[Start of RECORDS PROVIDED]

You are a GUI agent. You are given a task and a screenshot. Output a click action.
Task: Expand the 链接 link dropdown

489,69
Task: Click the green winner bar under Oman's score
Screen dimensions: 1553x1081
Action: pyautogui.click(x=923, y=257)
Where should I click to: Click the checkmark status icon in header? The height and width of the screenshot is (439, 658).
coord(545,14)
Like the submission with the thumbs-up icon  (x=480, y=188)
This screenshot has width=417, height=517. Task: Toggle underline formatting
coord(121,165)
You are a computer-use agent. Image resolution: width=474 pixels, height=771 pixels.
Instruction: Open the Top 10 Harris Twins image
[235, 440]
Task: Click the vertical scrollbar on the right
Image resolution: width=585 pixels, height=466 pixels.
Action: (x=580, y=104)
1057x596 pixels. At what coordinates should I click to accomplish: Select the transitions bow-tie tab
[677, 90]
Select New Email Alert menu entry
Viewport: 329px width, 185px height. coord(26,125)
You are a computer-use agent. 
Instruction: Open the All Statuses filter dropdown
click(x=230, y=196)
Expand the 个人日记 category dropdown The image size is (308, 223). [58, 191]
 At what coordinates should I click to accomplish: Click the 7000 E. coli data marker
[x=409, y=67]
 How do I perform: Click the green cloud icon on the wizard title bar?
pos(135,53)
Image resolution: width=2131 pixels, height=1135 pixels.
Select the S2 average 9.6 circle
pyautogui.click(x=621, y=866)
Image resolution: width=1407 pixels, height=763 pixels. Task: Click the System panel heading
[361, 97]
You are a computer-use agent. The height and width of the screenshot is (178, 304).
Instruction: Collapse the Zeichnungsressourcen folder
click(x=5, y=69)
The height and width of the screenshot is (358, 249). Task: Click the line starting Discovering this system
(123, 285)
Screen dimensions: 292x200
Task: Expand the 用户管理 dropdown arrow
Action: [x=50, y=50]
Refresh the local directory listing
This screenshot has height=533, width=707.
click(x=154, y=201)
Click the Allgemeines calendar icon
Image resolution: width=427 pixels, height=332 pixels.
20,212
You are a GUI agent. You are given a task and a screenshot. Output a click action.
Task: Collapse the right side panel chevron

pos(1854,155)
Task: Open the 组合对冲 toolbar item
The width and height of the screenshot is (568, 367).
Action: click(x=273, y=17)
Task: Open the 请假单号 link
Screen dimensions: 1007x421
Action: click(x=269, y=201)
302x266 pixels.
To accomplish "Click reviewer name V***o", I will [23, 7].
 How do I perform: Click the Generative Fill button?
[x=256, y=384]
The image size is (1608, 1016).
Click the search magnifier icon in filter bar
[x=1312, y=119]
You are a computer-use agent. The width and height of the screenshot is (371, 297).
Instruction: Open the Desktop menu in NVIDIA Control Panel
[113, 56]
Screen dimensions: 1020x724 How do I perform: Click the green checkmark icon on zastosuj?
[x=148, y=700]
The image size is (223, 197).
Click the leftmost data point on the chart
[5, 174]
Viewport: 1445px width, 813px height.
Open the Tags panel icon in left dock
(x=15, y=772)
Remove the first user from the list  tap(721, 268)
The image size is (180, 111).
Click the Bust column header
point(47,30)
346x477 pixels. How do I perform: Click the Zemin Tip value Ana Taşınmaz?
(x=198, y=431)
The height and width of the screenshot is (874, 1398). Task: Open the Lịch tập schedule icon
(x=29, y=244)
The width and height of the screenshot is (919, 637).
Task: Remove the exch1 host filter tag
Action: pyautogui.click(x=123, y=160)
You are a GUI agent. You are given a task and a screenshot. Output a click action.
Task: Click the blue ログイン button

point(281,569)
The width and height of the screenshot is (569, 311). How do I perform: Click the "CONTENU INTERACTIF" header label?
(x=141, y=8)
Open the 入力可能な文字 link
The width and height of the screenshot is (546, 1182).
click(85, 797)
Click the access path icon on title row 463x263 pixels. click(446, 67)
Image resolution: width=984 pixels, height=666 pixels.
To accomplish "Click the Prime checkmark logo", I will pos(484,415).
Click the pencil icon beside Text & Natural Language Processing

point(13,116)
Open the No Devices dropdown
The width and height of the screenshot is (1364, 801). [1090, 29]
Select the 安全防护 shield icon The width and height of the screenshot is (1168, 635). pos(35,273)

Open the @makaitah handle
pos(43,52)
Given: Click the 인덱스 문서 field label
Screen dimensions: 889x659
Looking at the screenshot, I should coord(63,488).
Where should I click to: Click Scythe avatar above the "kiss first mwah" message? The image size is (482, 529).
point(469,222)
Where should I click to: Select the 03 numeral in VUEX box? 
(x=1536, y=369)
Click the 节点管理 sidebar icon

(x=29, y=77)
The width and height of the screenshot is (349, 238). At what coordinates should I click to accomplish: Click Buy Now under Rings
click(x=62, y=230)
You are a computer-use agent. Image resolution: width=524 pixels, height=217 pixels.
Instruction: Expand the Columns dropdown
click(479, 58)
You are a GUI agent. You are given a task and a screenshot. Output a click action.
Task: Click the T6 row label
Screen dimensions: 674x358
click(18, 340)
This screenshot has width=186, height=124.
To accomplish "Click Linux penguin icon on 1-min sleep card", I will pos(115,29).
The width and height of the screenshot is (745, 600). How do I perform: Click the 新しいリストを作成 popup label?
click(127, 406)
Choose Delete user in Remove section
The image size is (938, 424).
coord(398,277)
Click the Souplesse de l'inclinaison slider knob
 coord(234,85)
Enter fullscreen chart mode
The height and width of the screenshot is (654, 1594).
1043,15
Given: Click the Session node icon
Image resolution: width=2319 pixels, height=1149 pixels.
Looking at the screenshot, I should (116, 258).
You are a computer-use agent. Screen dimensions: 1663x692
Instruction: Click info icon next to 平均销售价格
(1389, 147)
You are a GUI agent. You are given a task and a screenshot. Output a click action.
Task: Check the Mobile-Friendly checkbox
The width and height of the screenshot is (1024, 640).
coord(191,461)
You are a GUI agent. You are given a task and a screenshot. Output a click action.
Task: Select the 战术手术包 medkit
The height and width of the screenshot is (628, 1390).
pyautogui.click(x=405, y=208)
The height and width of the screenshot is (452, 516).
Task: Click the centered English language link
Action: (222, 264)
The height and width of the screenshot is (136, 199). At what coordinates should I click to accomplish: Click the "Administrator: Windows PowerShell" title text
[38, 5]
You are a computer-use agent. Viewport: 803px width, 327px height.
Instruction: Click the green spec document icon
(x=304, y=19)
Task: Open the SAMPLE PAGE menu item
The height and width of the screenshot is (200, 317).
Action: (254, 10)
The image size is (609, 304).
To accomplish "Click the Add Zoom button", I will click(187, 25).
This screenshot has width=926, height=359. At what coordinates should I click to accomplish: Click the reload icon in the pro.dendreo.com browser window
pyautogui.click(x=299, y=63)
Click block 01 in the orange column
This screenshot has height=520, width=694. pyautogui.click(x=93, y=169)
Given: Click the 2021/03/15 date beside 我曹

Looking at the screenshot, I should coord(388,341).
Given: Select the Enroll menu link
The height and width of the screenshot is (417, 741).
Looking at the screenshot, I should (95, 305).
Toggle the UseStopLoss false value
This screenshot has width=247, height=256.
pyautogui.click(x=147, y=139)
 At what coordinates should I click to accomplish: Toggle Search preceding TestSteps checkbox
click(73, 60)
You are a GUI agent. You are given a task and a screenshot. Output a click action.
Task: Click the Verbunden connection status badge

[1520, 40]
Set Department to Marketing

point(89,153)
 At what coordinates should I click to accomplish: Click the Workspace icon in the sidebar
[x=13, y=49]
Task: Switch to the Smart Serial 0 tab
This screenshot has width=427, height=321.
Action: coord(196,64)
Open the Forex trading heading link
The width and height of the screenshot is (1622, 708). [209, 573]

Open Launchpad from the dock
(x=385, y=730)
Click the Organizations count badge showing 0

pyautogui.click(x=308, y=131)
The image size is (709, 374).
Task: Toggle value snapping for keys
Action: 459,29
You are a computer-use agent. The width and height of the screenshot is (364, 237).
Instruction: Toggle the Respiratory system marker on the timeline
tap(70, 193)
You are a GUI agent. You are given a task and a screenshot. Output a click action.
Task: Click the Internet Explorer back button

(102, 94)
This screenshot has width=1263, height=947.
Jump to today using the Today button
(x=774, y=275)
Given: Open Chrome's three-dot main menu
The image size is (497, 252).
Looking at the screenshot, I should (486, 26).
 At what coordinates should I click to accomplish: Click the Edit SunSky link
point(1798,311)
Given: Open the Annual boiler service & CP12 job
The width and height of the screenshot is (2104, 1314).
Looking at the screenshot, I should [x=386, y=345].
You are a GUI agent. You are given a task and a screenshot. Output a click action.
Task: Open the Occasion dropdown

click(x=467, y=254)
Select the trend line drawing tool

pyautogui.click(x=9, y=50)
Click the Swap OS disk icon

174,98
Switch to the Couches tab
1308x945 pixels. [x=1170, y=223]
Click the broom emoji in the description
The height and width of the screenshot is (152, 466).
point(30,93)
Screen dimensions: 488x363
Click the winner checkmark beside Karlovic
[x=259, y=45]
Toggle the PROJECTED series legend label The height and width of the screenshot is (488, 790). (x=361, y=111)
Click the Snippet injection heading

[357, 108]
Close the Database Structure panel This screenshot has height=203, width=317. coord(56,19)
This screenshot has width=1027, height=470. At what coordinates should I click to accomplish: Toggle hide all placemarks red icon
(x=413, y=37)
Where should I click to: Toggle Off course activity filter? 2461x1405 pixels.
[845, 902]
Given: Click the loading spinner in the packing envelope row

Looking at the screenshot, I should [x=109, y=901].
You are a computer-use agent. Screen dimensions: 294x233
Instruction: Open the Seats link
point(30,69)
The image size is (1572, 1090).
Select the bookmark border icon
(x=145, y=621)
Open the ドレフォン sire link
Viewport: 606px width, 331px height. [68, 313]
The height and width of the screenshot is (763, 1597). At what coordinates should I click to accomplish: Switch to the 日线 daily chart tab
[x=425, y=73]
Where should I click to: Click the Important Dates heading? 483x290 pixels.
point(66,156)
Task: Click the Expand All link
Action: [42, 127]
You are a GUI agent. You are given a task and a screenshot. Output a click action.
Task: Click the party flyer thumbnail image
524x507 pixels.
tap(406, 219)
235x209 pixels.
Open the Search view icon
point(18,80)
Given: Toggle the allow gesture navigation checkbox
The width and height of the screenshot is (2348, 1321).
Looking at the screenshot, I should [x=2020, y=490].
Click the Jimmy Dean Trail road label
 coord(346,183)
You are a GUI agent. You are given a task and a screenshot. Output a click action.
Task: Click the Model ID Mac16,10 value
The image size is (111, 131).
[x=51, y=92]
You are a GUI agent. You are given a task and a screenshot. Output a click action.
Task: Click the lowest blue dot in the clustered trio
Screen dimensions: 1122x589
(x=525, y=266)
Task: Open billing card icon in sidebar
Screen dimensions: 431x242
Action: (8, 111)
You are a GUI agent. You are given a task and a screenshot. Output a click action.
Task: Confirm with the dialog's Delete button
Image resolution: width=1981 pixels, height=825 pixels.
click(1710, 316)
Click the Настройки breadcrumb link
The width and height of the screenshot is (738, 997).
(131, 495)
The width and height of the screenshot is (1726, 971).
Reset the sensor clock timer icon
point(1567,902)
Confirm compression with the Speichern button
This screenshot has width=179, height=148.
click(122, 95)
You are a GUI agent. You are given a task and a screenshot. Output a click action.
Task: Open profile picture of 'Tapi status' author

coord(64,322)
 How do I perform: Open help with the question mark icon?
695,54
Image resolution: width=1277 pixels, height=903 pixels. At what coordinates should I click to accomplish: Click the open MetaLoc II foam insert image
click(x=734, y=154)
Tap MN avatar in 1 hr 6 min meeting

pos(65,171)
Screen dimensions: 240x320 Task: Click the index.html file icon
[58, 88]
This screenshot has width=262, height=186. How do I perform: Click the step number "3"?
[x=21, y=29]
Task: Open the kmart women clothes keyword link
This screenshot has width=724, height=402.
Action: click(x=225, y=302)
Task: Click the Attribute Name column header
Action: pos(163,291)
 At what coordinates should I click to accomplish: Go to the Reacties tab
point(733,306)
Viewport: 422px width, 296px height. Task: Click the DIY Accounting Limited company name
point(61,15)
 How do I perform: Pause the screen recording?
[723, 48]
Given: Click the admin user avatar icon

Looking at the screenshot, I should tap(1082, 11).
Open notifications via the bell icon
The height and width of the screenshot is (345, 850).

[End of RECORDS PROVIDED]

AIM:
Format the lines of the data listing as a Markdown table with the columns "Row" and "Line," skipping blank lines. Start at the first line of the listing and end after the line that contains "coord(121,165)".

PROBLEM SOLUTION:
| Row | Line |
|---|---|
| 1 | You are a GUI agent. You are given a task and a screenshot. Output a click action. |
| 2 | Task: Expand the 链接 link dropdown |
| 3 | 489,69 |
| 4 | Task: Click the green winner bar under Oman's score |
| 5 | Screen dimensions: 1553x1081 |
| 6 | Action: pyautogui.click(x=923, y=257) |
| 7 | Where should I click to: Click the checkmark status icon in header? The height and width of the screenshot is (439, 658). |
| 8 | coord(545,14) |
| 9 | Like the submission with the thumbs-up icon  (x=480, y=188) |
| 10 | This screenshot has width=417, height=517. Task: Toggle underline formatting |
| 11 | coord(121,165) |